I’m trying to imagine what this blog will be during the few months of complete garden inactivity. We are still working in the garden – yesterday Jordan was cleaning the garden of all rocks, markers, forgotten tools, twine, etc, to prepare it to be tilled before we get real snow cover. And as soon as the snow melts in the spring we will prepare the ground to be tilled again.

During those short, sometimes house-bound, months, we remember the bright green days of the garden at mealtime. There is a lot of satisfaction in carrying an armload of mason jars into the kitchen to prepare a meal, especially when the food is for friends and family who were part of your journey.

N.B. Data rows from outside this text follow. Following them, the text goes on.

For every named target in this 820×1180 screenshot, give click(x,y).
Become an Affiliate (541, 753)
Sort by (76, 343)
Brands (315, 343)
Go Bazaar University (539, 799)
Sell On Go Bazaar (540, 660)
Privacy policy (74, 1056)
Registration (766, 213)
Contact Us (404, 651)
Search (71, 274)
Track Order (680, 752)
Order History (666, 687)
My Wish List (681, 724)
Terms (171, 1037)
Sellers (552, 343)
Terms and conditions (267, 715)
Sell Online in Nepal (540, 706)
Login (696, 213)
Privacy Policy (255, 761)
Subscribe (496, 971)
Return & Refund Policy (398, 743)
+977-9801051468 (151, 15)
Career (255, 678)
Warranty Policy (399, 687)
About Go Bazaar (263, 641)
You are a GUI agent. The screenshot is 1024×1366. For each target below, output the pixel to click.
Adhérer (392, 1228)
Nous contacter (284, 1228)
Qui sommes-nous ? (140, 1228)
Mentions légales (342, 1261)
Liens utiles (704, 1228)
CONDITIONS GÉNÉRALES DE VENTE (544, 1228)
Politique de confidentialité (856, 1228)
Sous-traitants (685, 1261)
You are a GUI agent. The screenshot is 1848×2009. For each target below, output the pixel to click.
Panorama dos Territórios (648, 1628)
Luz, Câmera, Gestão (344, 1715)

They visit the garden, linger at the market to ask how everything’s going, listen to you talk about this or that specialty variety, maybe even help you weed once or twice.

So during the garden’s winter rest, perhaps this blog will veer slightly and follow the path parallel to the garden: the table.



Dry beans are great because they are so patient. You let them go while you have to feverishly harvest and preserve everything else, and then they just sit and wait until you are ready to thresh them. Thank you dry beans! You win the Produce Congeniality award.

We planted a small kidney bean called hidatsa red, which I planned from the beginning to let dry down. The butter beans were kind of a mistake – the limas were all ready at such a variety of times, and some seemed at different points even within the same pod. I have never grown limas so maybe I just need to adjust my expectations. But for the most part I decided it was too hard to babysit them to try and figure out when I could pick them, so I just let them dry down. Dry limas are called butter beans.


I wanted to thresh the beans outside, because I knew the chaff would be really messy, so on a 50ish degree day, I let Solveigh and Alice stomp them down to weaken the pods.



Then I rolled the kidney beans between my hands to break them down further. The lima bean pods were a lot tougher, so I actually shelled those one at a time (more about that later).

Beans are heavier than the chaff, so they fell to the bottom of the container, and I pulled off all the chaff.

There were still bits and pieces that needed to be winnowed out, so we set up a fan and poured them back and forth a few times.


Last step: poured them over a large screen and shook them a little.


A few days later, I did the lima/butter beans. The pods literally popped open like a spring hinge. Some were so dry when I picked them, they curled up on themselves. Crazy!

The pods didn’t make nearly as much mess as the kidney beans, so I just worked on them while we watched Breaking Bad for a few nights. We’ve got lots of good pots of chili ahead!